**Work order**
In the material below, find each line with the word "screenshot" and copy it.
▽
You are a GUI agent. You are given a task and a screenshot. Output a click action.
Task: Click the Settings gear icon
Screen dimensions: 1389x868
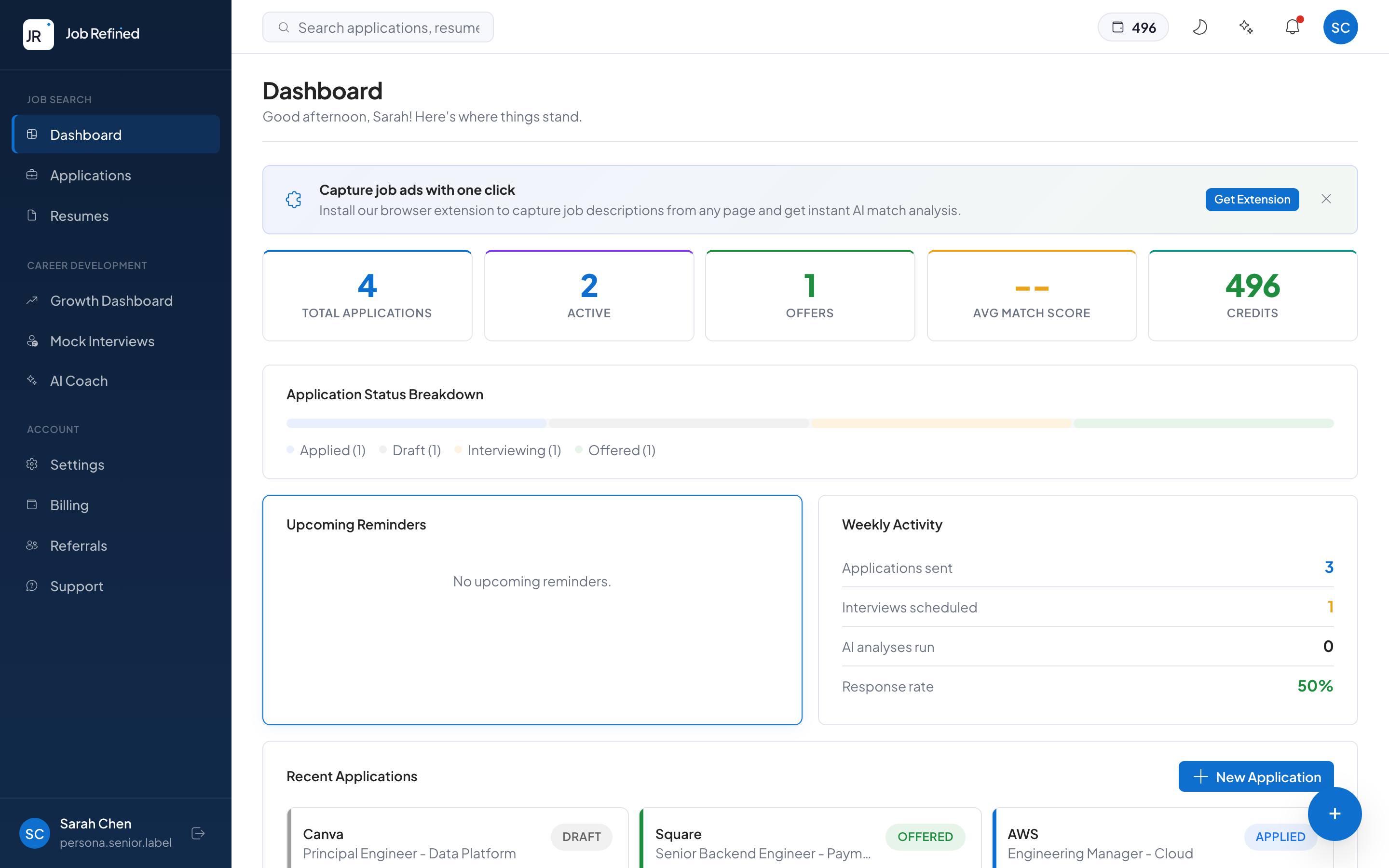click(x=32, y=464)
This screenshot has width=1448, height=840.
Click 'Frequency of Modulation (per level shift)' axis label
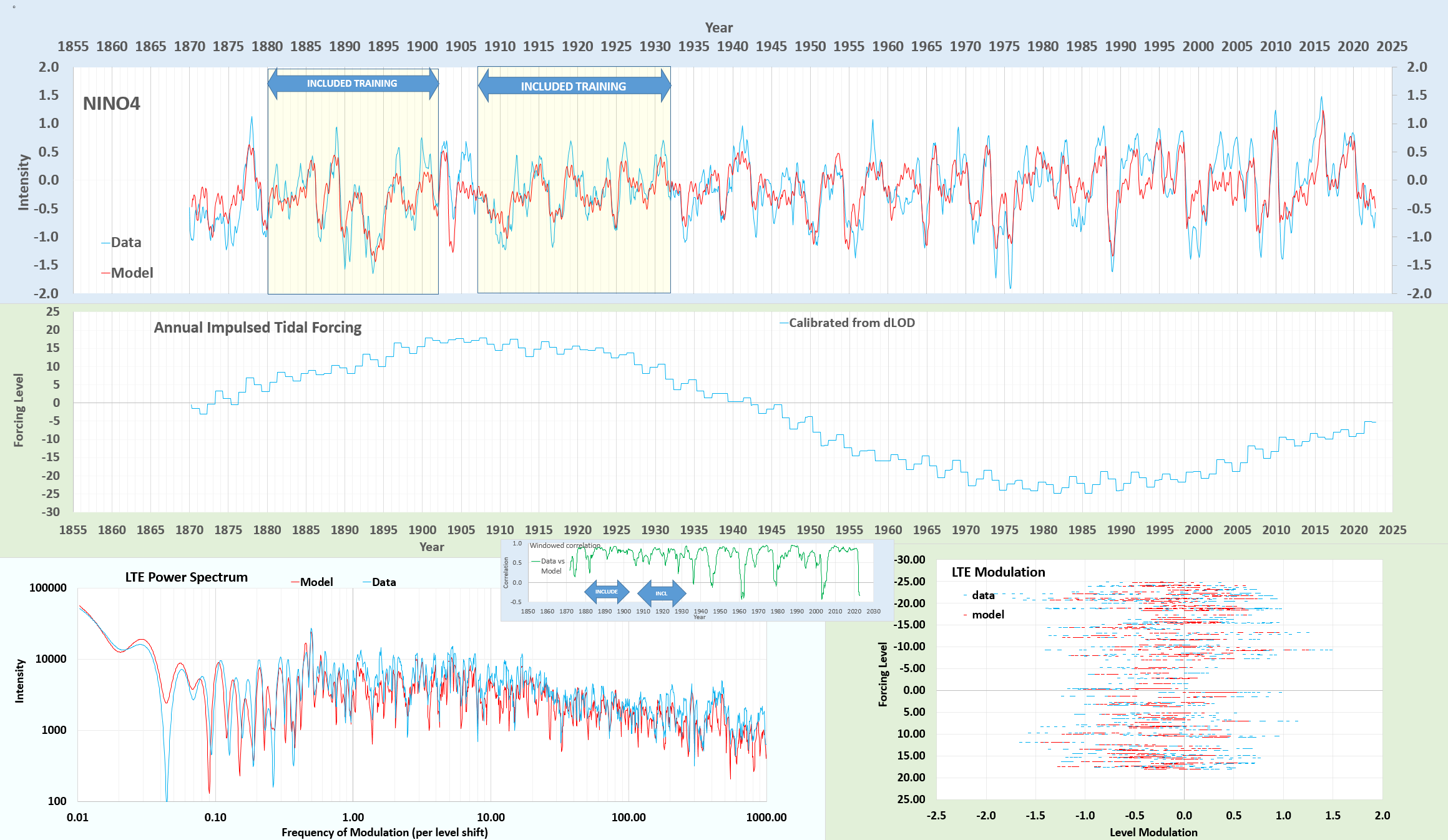384,832
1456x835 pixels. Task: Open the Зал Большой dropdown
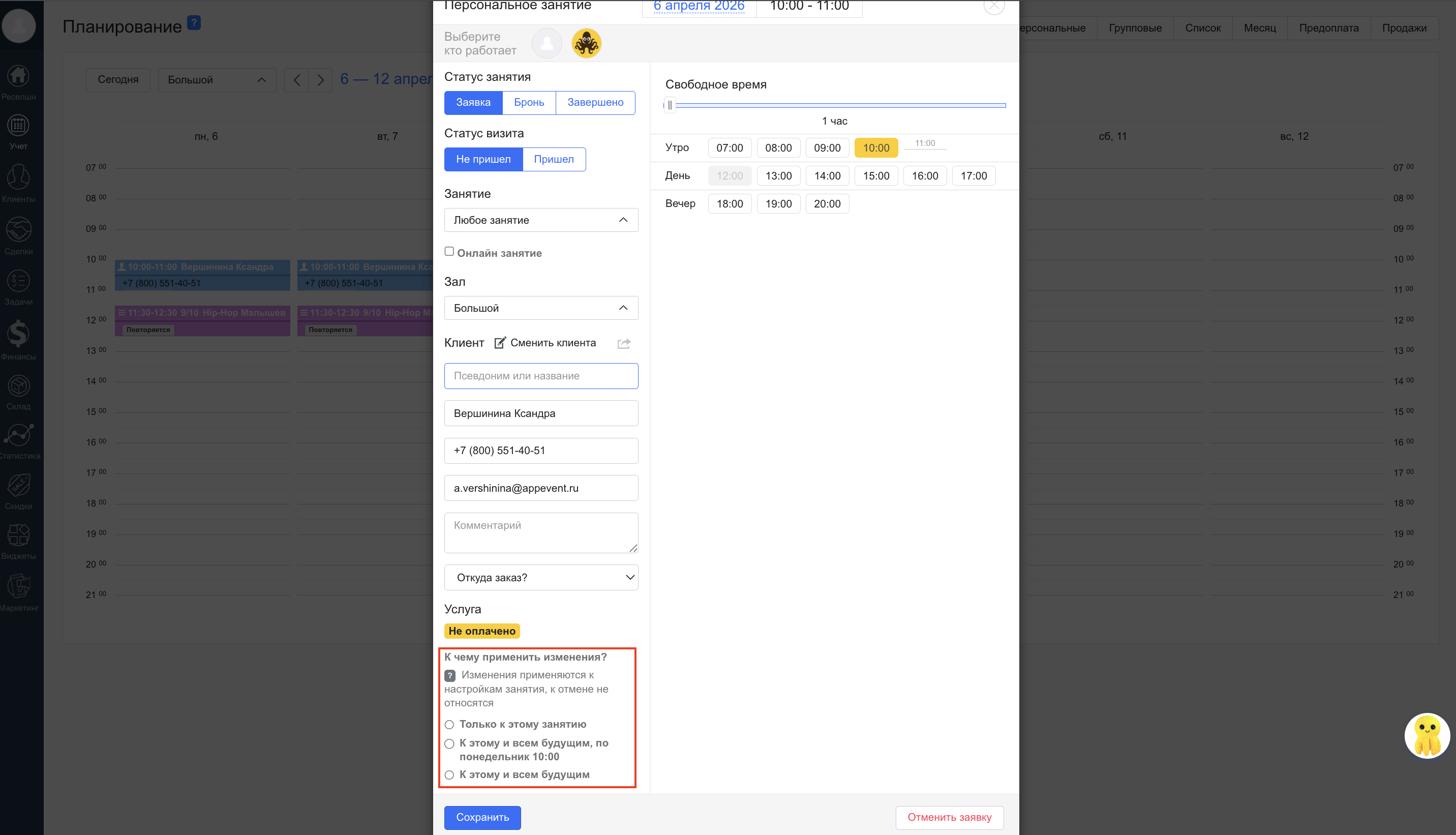coord(540,308)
△
**Answer below**
You are a GUI agent. You are given a task and a screenshot. Output a click action.
This screenshot has width=1448, height=840.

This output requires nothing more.